A darne notizia è stato lo stesso consigliere comunale di Francavilla al Mare con un post pubblicato qualche giorno fa sul suo profilo Facebook e poi rimosso. «Volevo comunicarvi che mi autosospendo dal M5S», scriveva Sarchese sul canale che abitualmente utilizza per dare notizie e comunicare iniziative. «Comunicherò al Collegio dei Probiviri i motivi della mia scelta e mi rimetterò alla loro decisione». Poi conclude: «Perdonatemi se, fino ad allora, non posterò, né commenterò, alcunché».
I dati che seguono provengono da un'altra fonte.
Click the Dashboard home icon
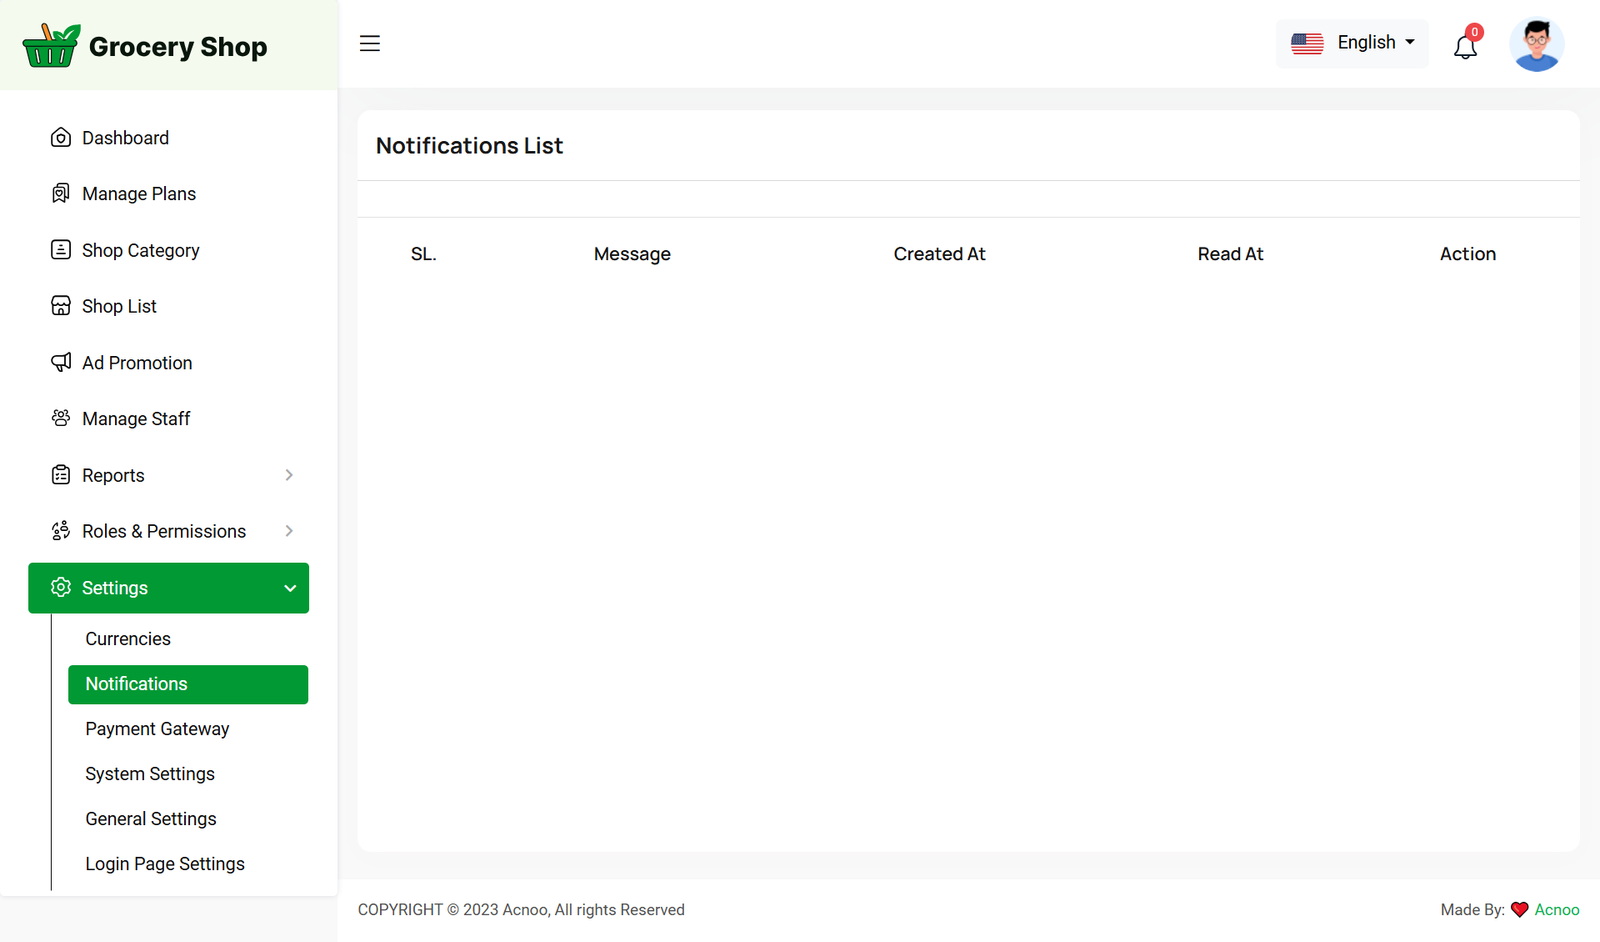The width and height of the screenshot is (1600, 942). [x=61, y=138]
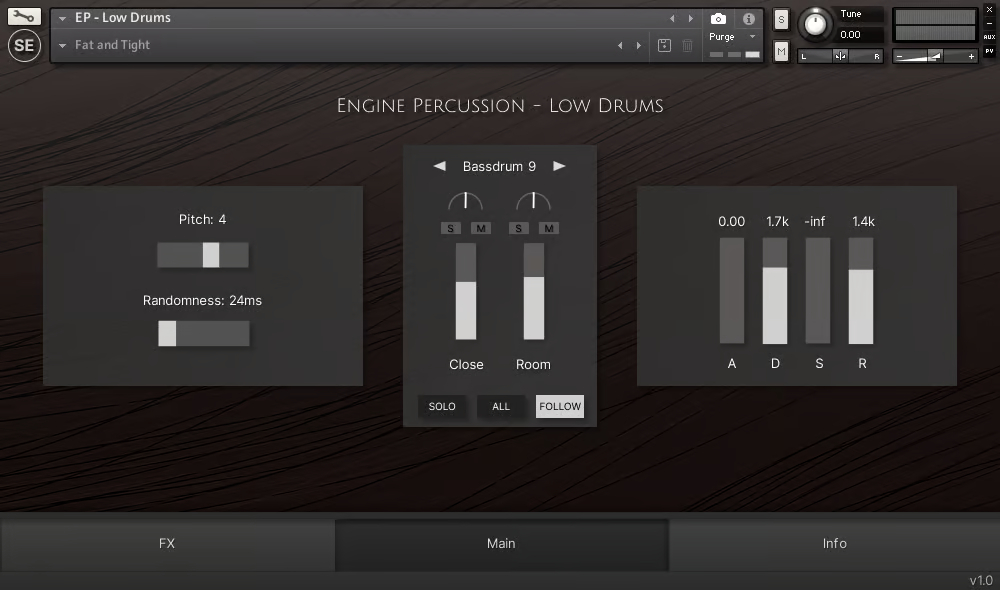The width and height of the screenshot is (1000, 590).
Task: Open the Info tab
Action: (834, 543)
Come detto, il post è rimasto sulla sua pagina per qualche ora, prima di essere rimosso. Quello che invece non cambia è il pensiero di Sarchese, che pur glissando sui motivi che l'hanno spinto a prendere la decisione fa sapere di essere in attesa di una pronuncia da parte del Collegio: «Preferisco non entrare nel merito della mia scelta, almeno per adesso», dice il consigliere pentastellato. «Ho sentito il dovere di fare questo passo perché mi è stato rimproverato di aver violato il regolamento. Allora voglio che sia un organo terzo ed imparziale a decidere circa la bontà o meno del mio operato».
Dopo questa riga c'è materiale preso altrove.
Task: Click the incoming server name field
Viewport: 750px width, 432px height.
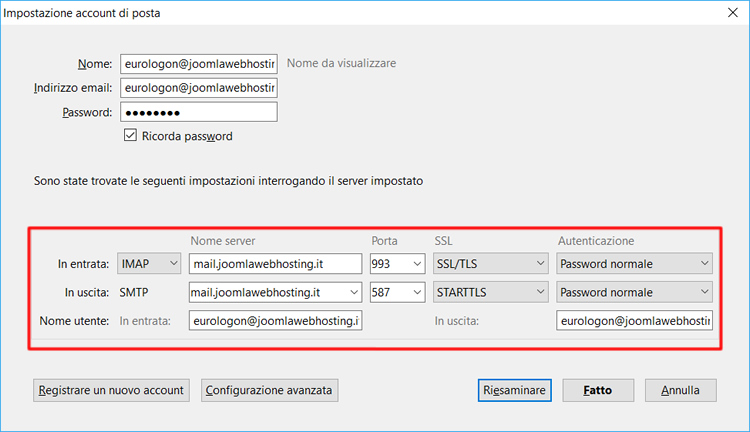Action: (x=274, y=264)
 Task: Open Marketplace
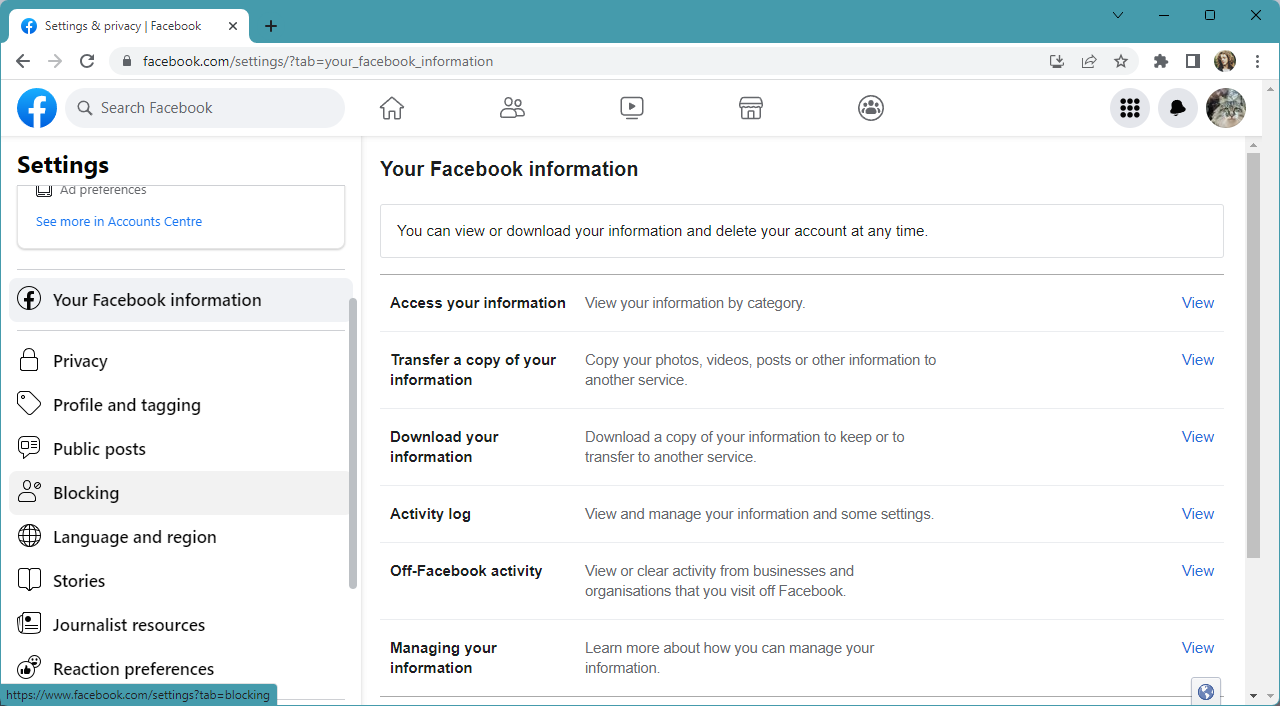tap(750, 107)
Una decisione che ha colto di sorpresa un po' tutti, soprattutto se si considera l'impegno e le iniziative che il Movimento mette costantemente in campo a Francavilla. Proprio pochi giorni prima di Natale, infatti, Sarchese aveva proposto e fatto approvare dal consiglio comunale la mozione per il “plastic free”, l'iniziativa che prevede la rimozione dei più comuni oggetti di plastica, come bicchieri o cucchiaini per il caffè, dagli uffici istituzionali o dalle scuole. E, nonostante la sua autosospensione, altre iniziative bollono in pentola. Ad esempio la proposta del baratto amministrativo dovrebbe essere avanzata in occasione del prossimo consiglio. Questa consentirebbe a tutte quelle persone in difficoltà economica, di pagare una parte di tasse e tributi come Imu, Tasi e Tari, attraverso la prestazione di lavori di pubblica utilità, come ad esempio la cura del verde o la manutenzione e la pulizia di tutto ciò che appartiene al Comune. L'iniziativa è già realtà in diversi centri italiani e potrebbe aiutare diverse famiglie anche sul territorio di Francavilla, che faticano ad arrivare alla fine del mese. Ovviamente bisognerà capire se prima del prossimo consiglio comunale arriverà il pronunciamento del Collegio dei Probiviri - a questo punto indispensabile per sbloccare la situazione -, e se lo stesso Sarchese sarà nuovamente abile e arruolabile per la nuova battaglia.